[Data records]
-- start --

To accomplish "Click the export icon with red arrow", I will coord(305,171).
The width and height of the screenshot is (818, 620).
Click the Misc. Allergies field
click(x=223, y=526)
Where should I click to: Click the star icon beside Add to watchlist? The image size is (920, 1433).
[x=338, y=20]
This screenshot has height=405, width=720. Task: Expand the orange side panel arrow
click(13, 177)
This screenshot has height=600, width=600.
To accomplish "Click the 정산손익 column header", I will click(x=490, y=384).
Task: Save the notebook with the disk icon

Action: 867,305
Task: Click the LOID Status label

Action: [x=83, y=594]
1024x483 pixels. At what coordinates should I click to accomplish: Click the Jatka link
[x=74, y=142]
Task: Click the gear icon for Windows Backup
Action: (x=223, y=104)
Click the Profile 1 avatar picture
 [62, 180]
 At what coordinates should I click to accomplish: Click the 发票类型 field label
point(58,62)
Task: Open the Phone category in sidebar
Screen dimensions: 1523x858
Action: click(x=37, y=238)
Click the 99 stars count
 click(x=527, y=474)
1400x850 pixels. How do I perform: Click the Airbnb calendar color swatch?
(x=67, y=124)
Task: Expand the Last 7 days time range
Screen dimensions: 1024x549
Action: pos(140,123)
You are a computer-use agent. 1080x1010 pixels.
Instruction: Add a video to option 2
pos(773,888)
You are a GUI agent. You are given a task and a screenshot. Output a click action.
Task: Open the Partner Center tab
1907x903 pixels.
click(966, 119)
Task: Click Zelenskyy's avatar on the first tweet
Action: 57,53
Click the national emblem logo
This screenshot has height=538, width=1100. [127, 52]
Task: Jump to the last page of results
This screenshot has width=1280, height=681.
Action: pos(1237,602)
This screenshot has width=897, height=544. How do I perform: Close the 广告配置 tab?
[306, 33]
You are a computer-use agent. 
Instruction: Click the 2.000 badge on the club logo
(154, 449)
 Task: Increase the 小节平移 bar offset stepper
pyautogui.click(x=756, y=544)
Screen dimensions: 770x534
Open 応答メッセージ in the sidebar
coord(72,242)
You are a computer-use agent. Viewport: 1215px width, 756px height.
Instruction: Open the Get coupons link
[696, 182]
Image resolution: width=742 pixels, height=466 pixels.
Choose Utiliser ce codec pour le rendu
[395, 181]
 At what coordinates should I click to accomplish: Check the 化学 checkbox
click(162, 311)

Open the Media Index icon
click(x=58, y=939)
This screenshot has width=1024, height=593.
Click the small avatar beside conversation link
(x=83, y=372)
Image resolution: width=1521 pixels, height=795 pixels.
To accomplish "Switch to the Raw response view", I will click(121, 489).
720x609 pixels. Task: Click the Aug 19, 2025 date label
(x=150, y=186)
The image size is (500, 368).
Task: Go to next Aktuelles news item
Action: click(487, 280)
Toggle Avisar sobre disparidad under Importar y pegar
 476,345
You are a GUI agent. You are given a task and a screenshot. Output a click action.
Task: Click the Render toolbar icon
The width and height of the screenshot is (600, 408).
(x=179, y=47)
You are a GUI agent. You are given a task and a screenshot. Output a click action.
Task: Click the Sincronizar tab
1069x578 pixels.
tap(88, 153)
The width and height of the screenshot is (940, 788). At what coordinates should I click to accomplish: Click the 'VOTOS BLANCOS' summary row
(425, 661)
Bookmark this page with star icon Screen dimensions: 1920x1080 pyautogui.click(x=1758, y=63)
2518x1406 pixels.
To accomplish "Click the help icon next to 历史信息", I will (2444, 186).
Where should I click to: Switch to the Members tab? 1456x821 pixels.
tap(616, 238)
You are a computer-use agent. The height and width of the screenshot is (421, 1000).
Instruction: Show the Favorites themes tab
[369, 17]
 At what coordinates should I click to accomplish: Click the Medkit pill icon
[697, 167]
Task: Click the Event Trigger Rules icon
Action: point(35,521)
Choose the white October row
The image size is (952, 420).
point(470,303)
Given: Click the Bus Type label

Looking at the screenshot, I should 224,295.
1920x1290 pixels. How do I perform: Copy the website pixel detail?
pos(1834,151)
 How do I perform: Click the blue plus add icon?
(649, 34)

-- end --

Rewrite all the records, putting "Screen size" wherever "Screen dimensions" appears and leaving everything else unchanged.

To accomplish "Click the export icon with red arrow", I will coord(305,171).
The width and height of the screenshot is (818, 620).
Click the Misc. Allergies field
click(x=223, y=526)
Where should I click to: Click the star icon beside Add to watchlist? The image size is (920, 1433).
[x=338, y=20]
This screenshot has height=405, width=720. Task: Expand the orange side panel arrow
click(13, 177)
This screenshot has height=600, width=600.
To accomplish "Click the 정산손익 column header", I will click(x=490, y=384).
Task: Save the notebook with the disk icon

Action: 867,305
Task: Click the LOID Status label

Action: [x=83, y=594]
1024x483 pixels. At what coordinates should I click to accomplish: Click the Jatka link
[x=74, y=142]
Task: Click the gear icon for Windows Backup
Action: (x=223, y=104)
Click the Profile 1 avatar picture
 [62, 180]
 At what coordinates should I click to accomplish: Click the 发票类型 field label
point(58,62)
Task: Open the Phone category in sidebar
Screen size: 1523x858
Action: click(x=37, y=238)
Click the 99 stars count
 click(x=527, y=474)
1400x850 pixels. How do I perform: Click the Airbnb calendar color swatch?
(x=67, y=124)
Task: Expand the Last 7 days time range
Screen size: 1024x549
Action: pos(140,123)
You are a computer-use agent. 1080x1010 pixels.
Instruction: Add a video to option 2
pos(773,888)
You are a GUI agent. You are given a task and a screenshot. Output a click action.
Task: Open the Partner Center tab
1907x903 pixels.
click(966, 119)
Task: Click Zelenskyy's avatar on the first tweet
Action: 57,53
Click the national emblem logo
This screenshot has height=538, width=1100. [127, 52]
Task: Jump to the last page of results
This screenshot has width=1280, height=681.
Action: pos(1237,602)
This screenshot has width=897, height=544. How do I perform: Close the 广告配置 tab?
[306, 33]
You are a computer-use agent. 
Instruction: Click the 2.000 badge on the club logo
(154, 449)
 Task: Increase the 小节平移 bar offset stepper
pyautogui.click(x=756, y=544)
Screen size: 770x534
Open 応答メッセージ in the sidebar
coord(72,242)
You are a computer-use agent. Viewport: 1215px width, 756px height.
Instruction: Open the Get coupons link
[696, 182]
Image resolution: width=742 pixels, height=466 pixels.
Choose Utiliser ce codec pour le rendu
[395, 181]
 At what coordinates should I click to accomplish: Check the 化学 checkbox
click(162, 311)

Open the Media Index icon
click(x=58, y=939)
This screenshot has width=1024, height=593.
Click the small avatar beside conversation link
(x=83, y=372)
Image resolution: width=1521 pixels, height=795 pixels.
To accomplish "Switch to the Raw response view", I will click(121, 489).
720x609 pixels. Task: Click the Aug 19, 2025 date label
(x=150, y=186)
The image size is (500, 368).
Task: Go to next Aktuelles news item
Action: click(487, 280)
Toggle Avisar sobre disparidad under Importar y pegar
 476,345
You are a GUI agent. You are given a task and a screenshot. Output a click action.
Task: Click the Render toolbar icon
The width and height of the screenshot is (600, 408).
(x=179, y=47)
You are a GUI agent. You are given a task and a screenshot. Output a click action.
Task: Click the Sincronizar tab
1069x578 pixels.
tap(88, 153)
The width and height of the screenshot is (940, 788). At what coordinates should I click to accomplish: Click the 'VOTOS BLANCOS' summary row
(425, 661)
Bookmark this page with star icon Screen size: 1920x1080 pyautogui.click(x=1758, y=63)
2518x1406 pixels.
To accomplish "Click the help icon next to 历史信息", I will (2444, 186).
Where should I click to: Switch to the Members tab? 1456x821 pixels.
tap(616, 238)
You are a computer-use agent. The height and width of the screenshot is (421, 1000).
Instruction: Show the Favorites themes tab
[369, 17]
 At what coordinates should I click to accomplish: Click the Medkit pill icon
[697, 167]
Task: Click the Event Trigger Rules icon
Action: point(35,521)
Choose the white October row
The image size is (952, 420).
point(470,303)
Given: Click the Bus Type label

Looking at the screenshot, I should 224,295.
1920x1290 pixels. How do I perform: Copy the website pixel detail?
pos(1834,151)
 How do I perform: Click the blue plus add icon?
(649, 34)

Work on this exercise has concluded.